Giving Thanks, Backdated Blog #2

It’s thanksgiving. People are always giving me thanks here. Going out of their way to tell you what a big heart they think you have. What astonishing feats of altruism warrant this outpouring? Lending $10 when a mother living in a distant village is sick and the money to finance a visit home is short; contributing to the cost of automatic basic human rights like an education or a decent house; letting neighbors and friends take water from my full tank during the last dry difficult weeks before the rainy season starts. All this presumed generosity on my part never really threatening my access to excess. My relationship to most of the people I know here is at least partly tinged by my role as boss or benefactor. Sometimes I feel like I represent nothing so much as a big bobbing life preserver in a sea of need.

We had an amazingly abundant Thanksgiving dinner on Sunday. Nearly all expats, we gathered to celebrate the lives we were born into. Turkey, stuffing, homemade fresh mango chutney in place of the cranberry sauce, gravy, green beans, mashed potatoes. Even pumpkin pie and peach cobbler. As I drove home, sated beyond reason, I passed the lines of Mozambicans filing out of their small adobe, thatch-covered churches; walking home to their small adobe, dirt-floored homes.

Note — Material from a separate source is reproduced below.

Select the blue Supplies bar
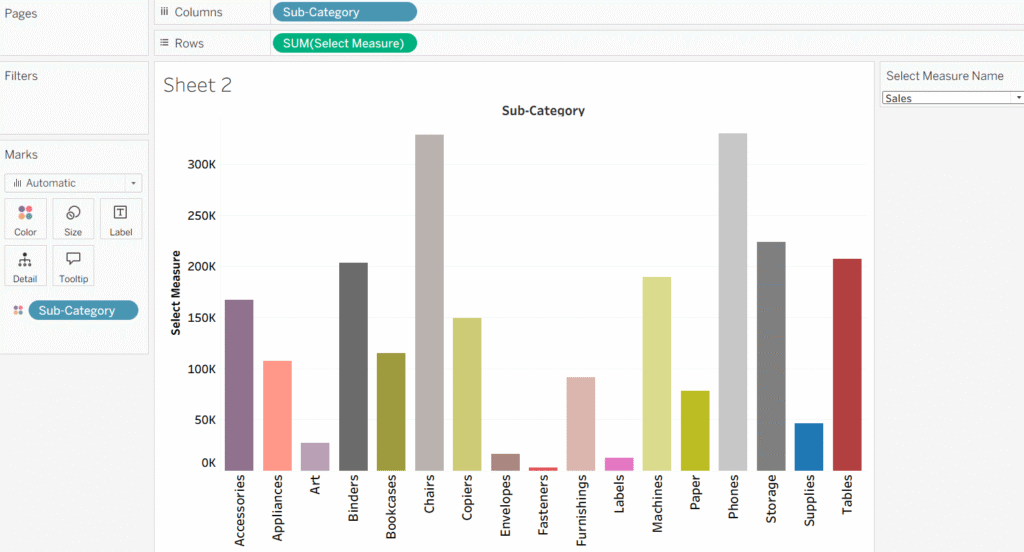Screen dimensions: 1024x552 (809, 446)
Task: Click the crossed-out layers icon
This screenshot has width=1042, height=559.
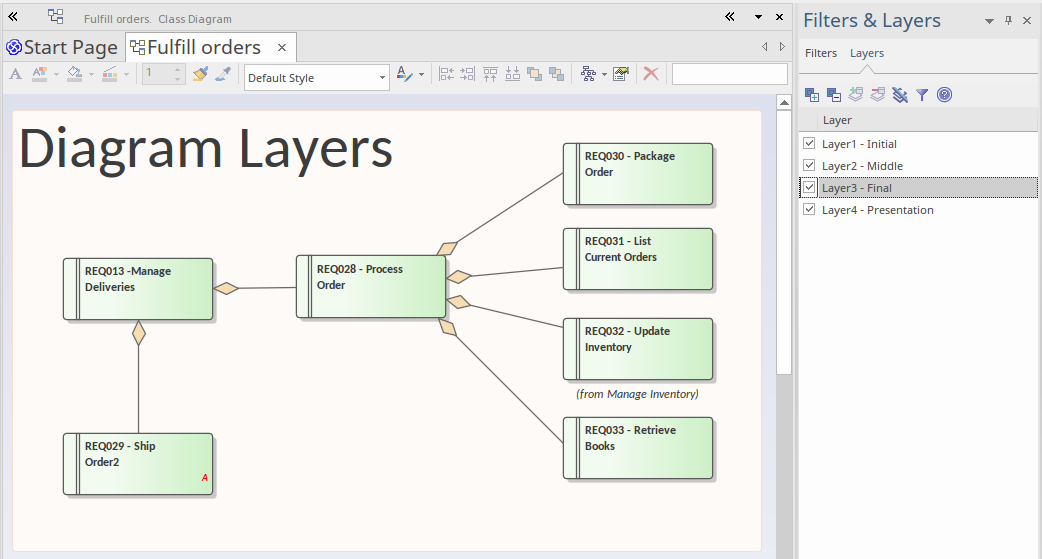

It finally rained today. We can only hope it marks the beginning of the now two-month late rainly season. I would be most thankful for that.

Tuesday, November 15, 2005

Back home? Backdated Blog # 1

So I’m back home. If that’s what this is. I’m not sure I have a home these days, certainly nothing that has that gemütlich feel too it. My eyes had to readjust and I noticed funny things. In a sea of abject need, oodles of broken things, what is chosen for spiffing up?

There are shiny new reflectors along the curve of highway leading into town, right before you come to the supermarket. It’s just where the population density starts to warrant some sort of protection for the folks living in the huts nearest the road, where the demographics shift from “rural” to “semi-urban.” It’s a dangerous spot to live if a fast-moving truck takes a few extra seconds to gauge the trajectory of the turn and careens off into the neighborhood, but not sure I would be comforted by some flimsy reflecting metal posts in the few feet separating me from the steady stream of rickety semis barreling into town.

In the middle of nowhere, on a barren stretch of pock-marked asphalt connecting two small towns, some men were carefully painting the railings bright blue on a 20 foot bridge over a seasonal creek. The gates guarding the two railroad crossings in town now have festive red and white stripes.

The average skin-color of Shoprite (the only supermarket in town) clientele continues to get paler. It’s dramatically lighter than when I first arrived and I was often the only Mzungu in the store. The white Zimbabweans have really started to put down roots here, or more accurately, to put up walls. The number of compounds going up around town continues to multiply, cement houses with the beginnings of imposing brick walls surrounding the acre or two or three adjacent. They have no country of their own anymore, so I suppose that makes them overreact in their defense of whatever spot of land they are currently calling home.

There are moments, days, when I feel I shouldn’t be here. The Sub-Saharan African environment is clearly not meant for northern-European skin if the Rhodesian complexion is any indication. Their blotchy-red, sun-scarred faces would make good before photos on Extreme Makeover.